Nothing but the lines from the one with "This screenshot has width=2428, height=854." through the final line of the entries should appear in the answer, copied exactly and without pictures.
----------
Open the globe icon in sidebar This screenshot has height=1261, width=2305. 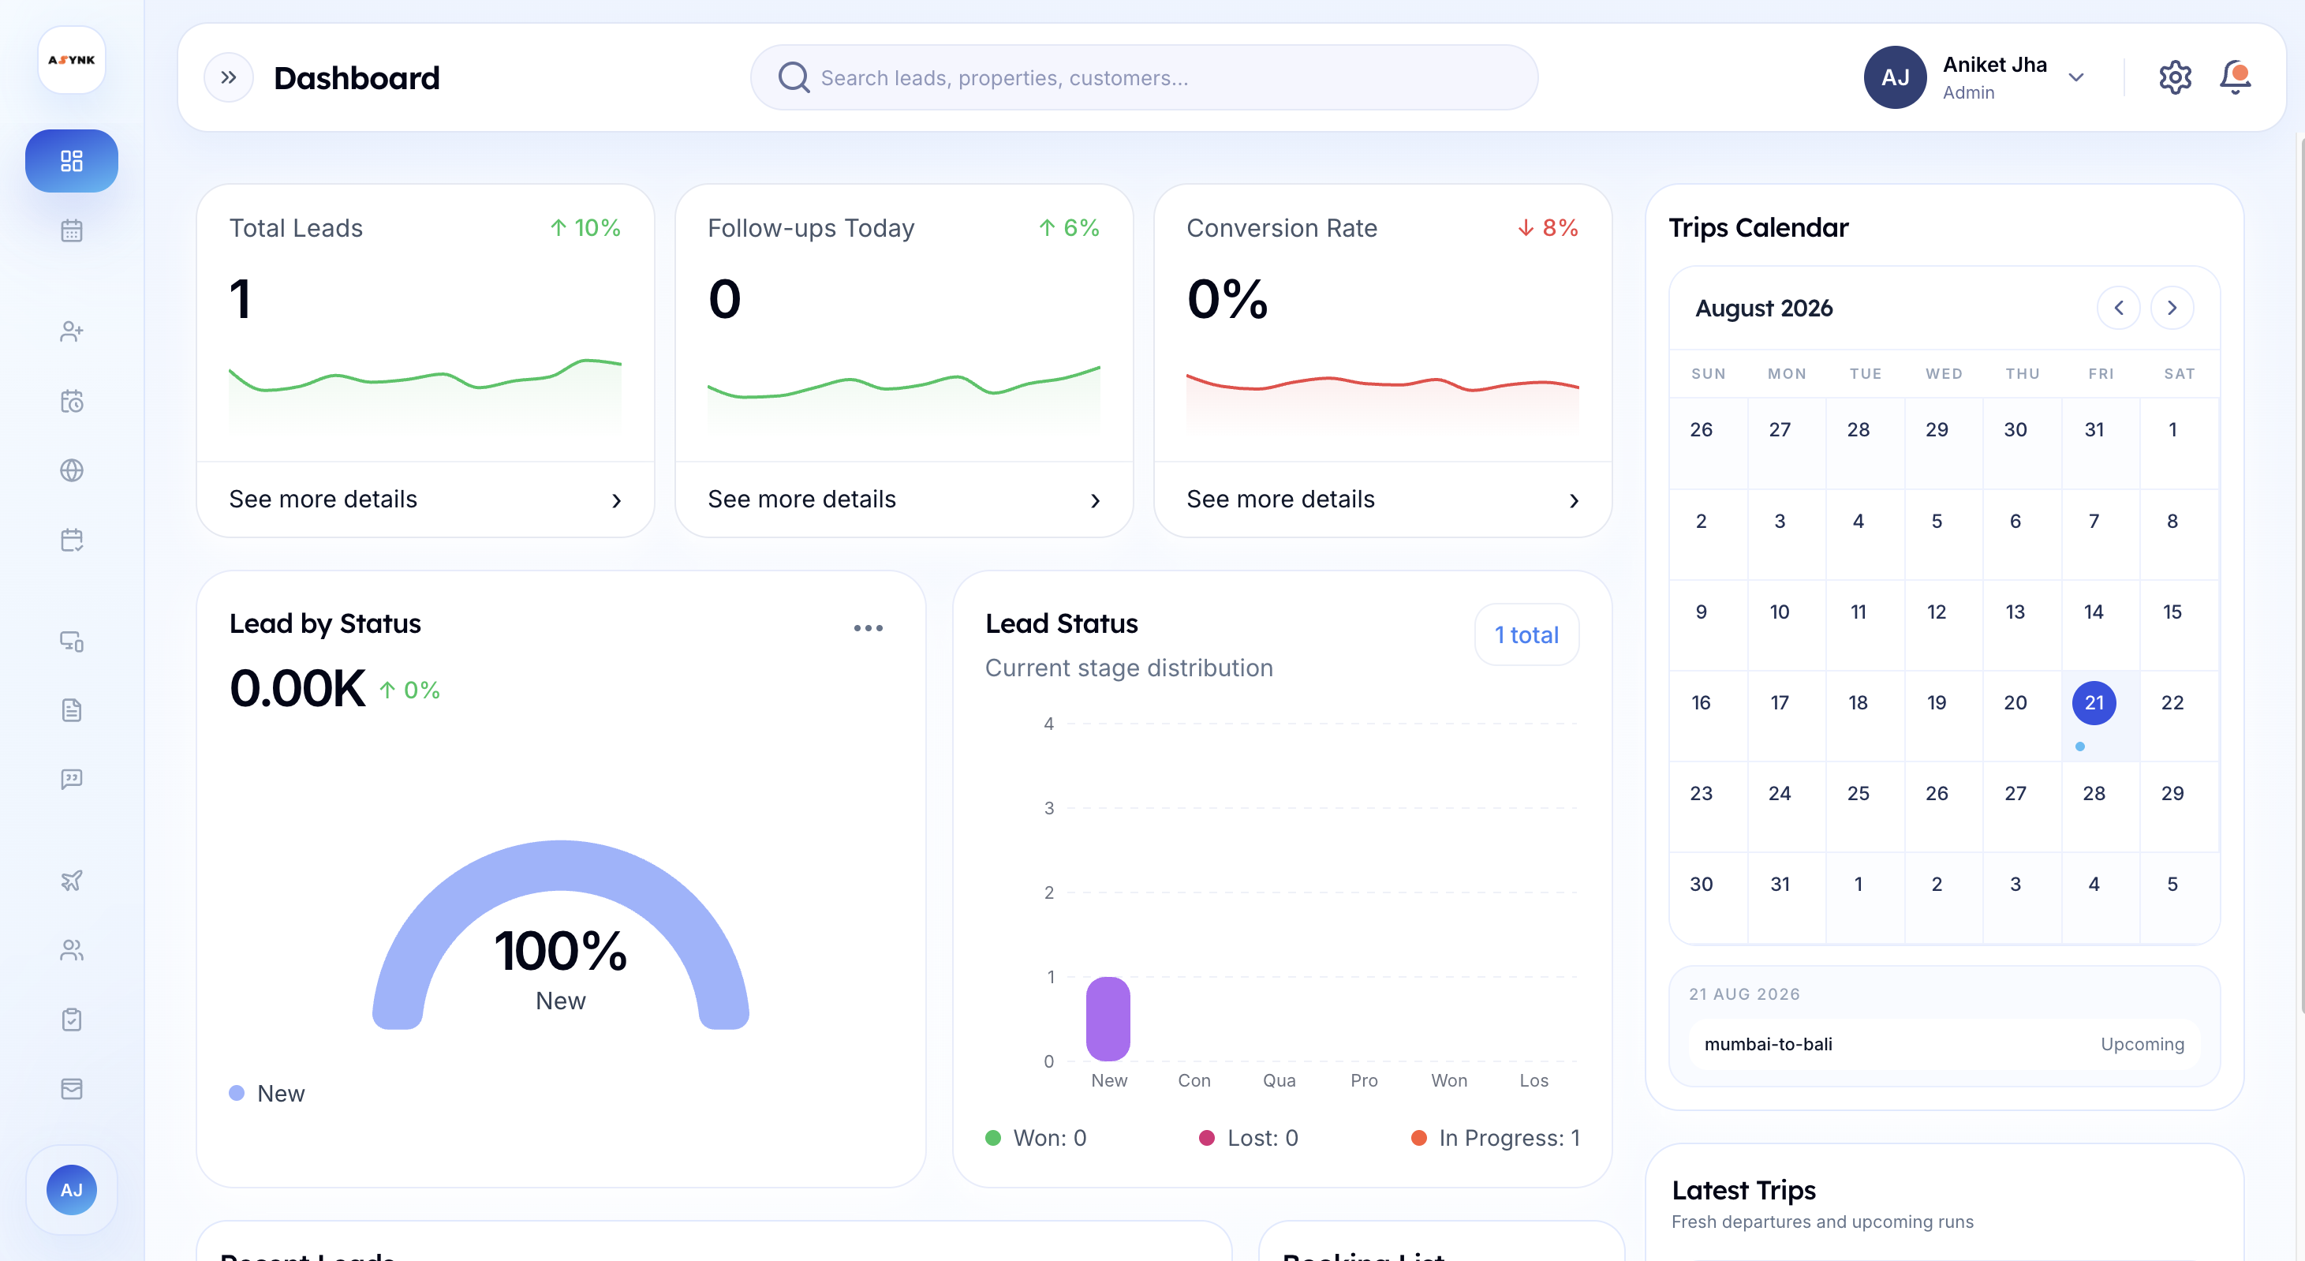coord(72,471)
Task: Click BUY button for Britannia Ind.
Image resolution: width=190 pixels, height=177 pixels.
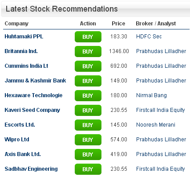Action: pyautogui.click(x=88, y=51)
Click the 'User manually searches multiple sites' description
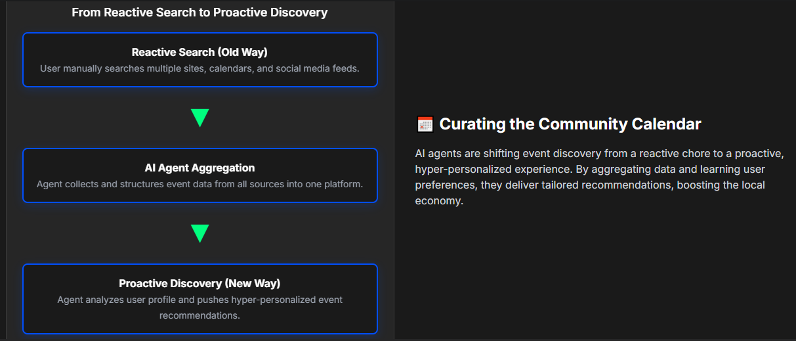 tap(199, 68)
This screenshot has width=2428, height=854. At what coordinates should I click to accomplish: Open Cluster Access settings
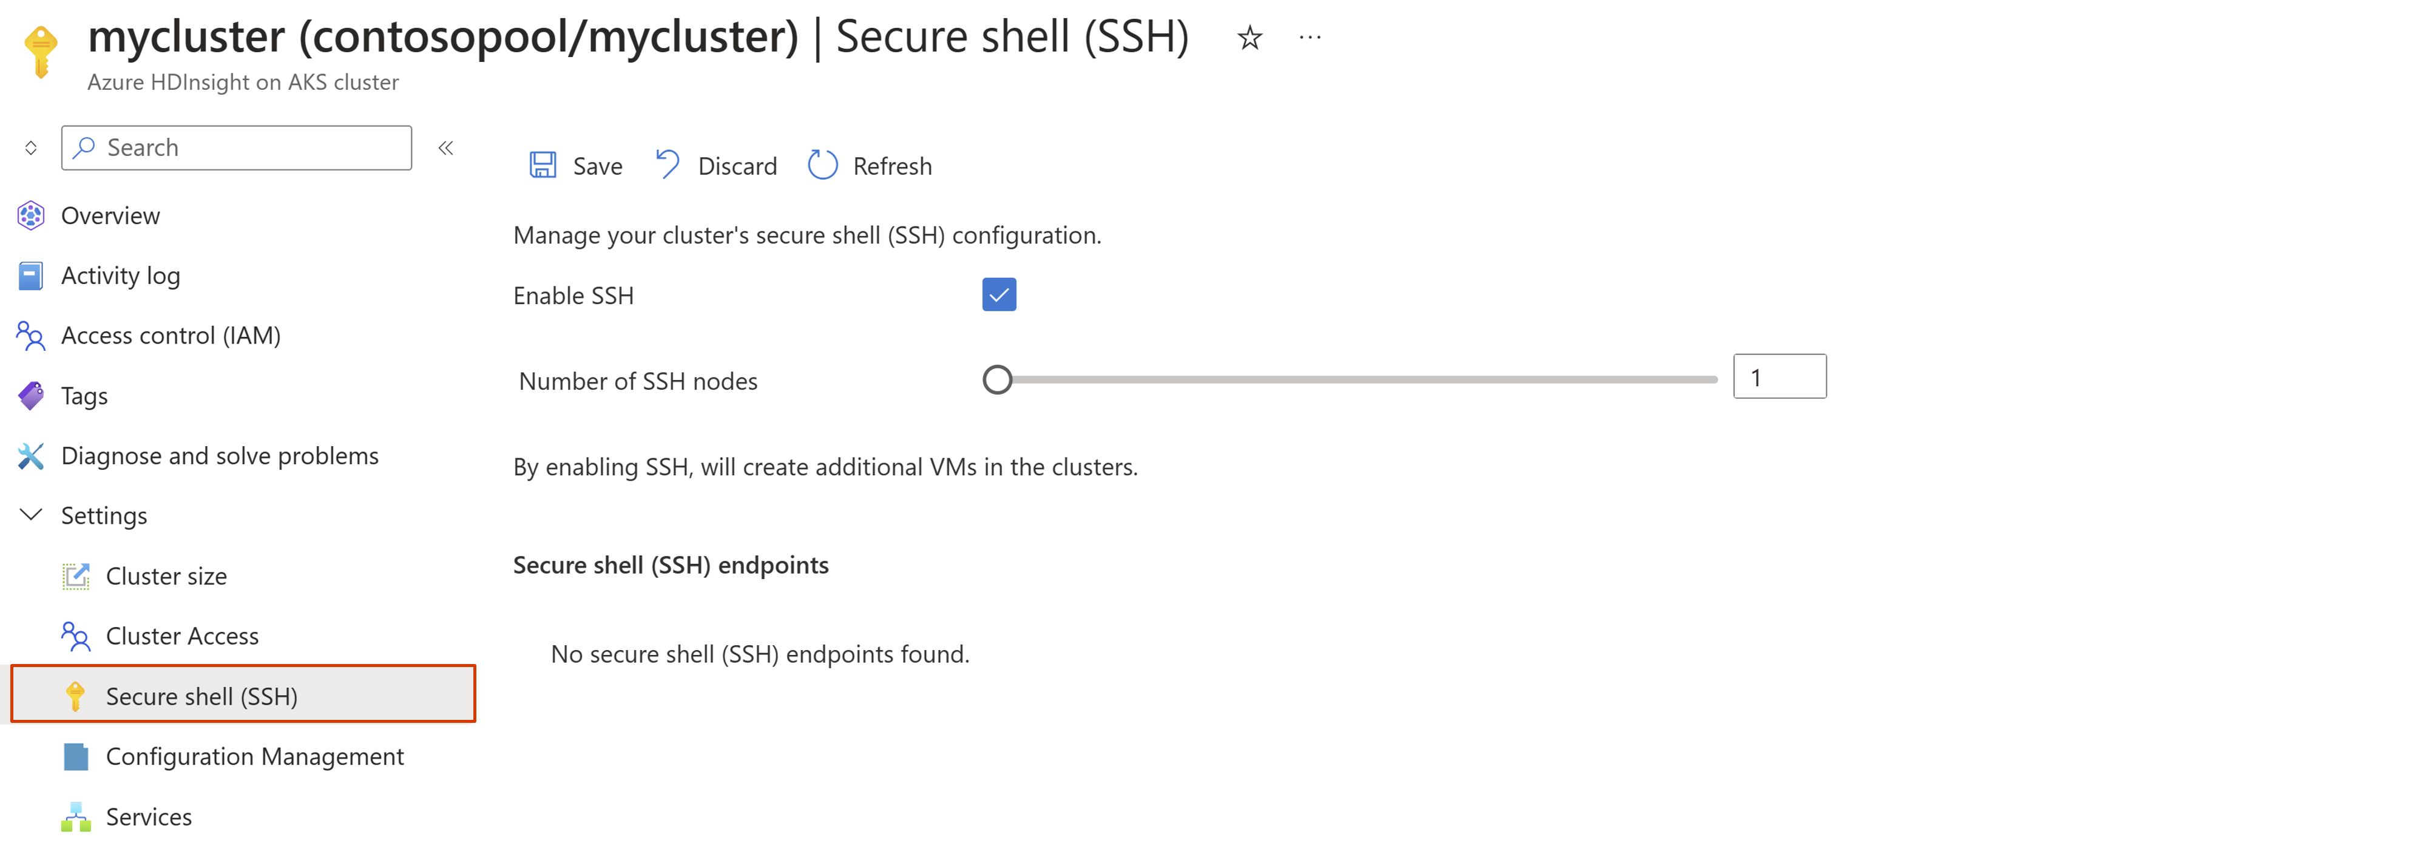point(182,636)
----------
**REPLY**
This screenshot has width=2428, height=854. At what coordinates should I click to accomplish: Open Cluster Access settings
point(182,636)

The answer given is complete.